***** TESTO DATO *****

Il discorso sulla formazione applicata al mondo dell’immigrazione dovrebbe forse per prima cosa fare i conti con la peculiarità italiana, piuttosto che con una presunta peculiarità degli immigrati.

Risulta, infatti, che l’immigrazione in Italia sia meno qualificata rispetto alla media dell’immigrazione “extracomunitaria” in Europa. Secondo il XIII Rapporto annuale. Gli stranieri nel mercato del lavoro in Italia del Ministero del Lavoro e Politiche Sociali “solo il 12% degli immigrati ha una laurea, contro il 20% dei nativi”. Si noti che nell’Unione Europea gli immigrati, intesi come cittadini nati all’estero, tra i 15 e i 64 anni, non iscritti a corsi di studio, dotati di un titolo di studio successivo al diploma di scuola media superiore, risultano al 29% rispetto al 32% dei nativi europei.

***** VOCI MOSTRATE *****

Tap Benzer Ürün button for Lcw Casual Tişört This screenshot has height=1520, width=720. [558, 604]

*****
***** VOCI MOSTRATE *****

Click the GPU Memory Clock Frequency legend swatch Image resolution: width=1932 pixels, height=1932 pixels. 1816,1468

*****

#### [SFIDE]
1 – Rispondi per favore a queste domande sul testo sull'immigrazione:
(a) Con che cosa dovrebbe fare i conti per prima cosa il discorso sulla formazione applicata al mondo dell'immigrazione?
(b) Secondo il rapporto del Ministero del Lavoro e Politiche Sociali, quale percentuale di immigrati ha una laurea?
(c) Nell'Unione Europea, a quanto risultano gli immigrati dotati di un titolo di studio successivo al diploma di scuola media superiore?
2 – Prosegui il testo sull'immigrazione a partire dall'ultima frase riportata.

#### [RISPOSTE PER COMPITO]
1 –
(a) Con la peculiarità italiana.
(b) Il 12%.
(c) Al 29%.

2 –
Correttamente, non si calcolano gli “stranieri” per passaporto che siano nati invece, per esempio, in Italia. Per i quali la conoscenza sin dall’infanzia della lingua locale e il percorso di studi comune agli altri cittadini non consente più di parlare di un divario di formazione in quanto immigrati. Fermi restando gli eventuali svantaggi socioeconomici, trasversali a immigrati e nativi. Questo per far notare come siano sovente esagerate e allarmistiche le denunce di un eccessivo numero di bambini “stranieri” in certe classi.

Riprendendo il filo, la media europea summenzionata va poi decodificata. Osservando per esempio che la Danimarca ha il 40% di stranieri laureati, qualcosa in più dei nativi danesi, la Germania si attesta su 26% e 30% rispettivamente, la Svezia al 40% per entrambi i gruppi, e così via.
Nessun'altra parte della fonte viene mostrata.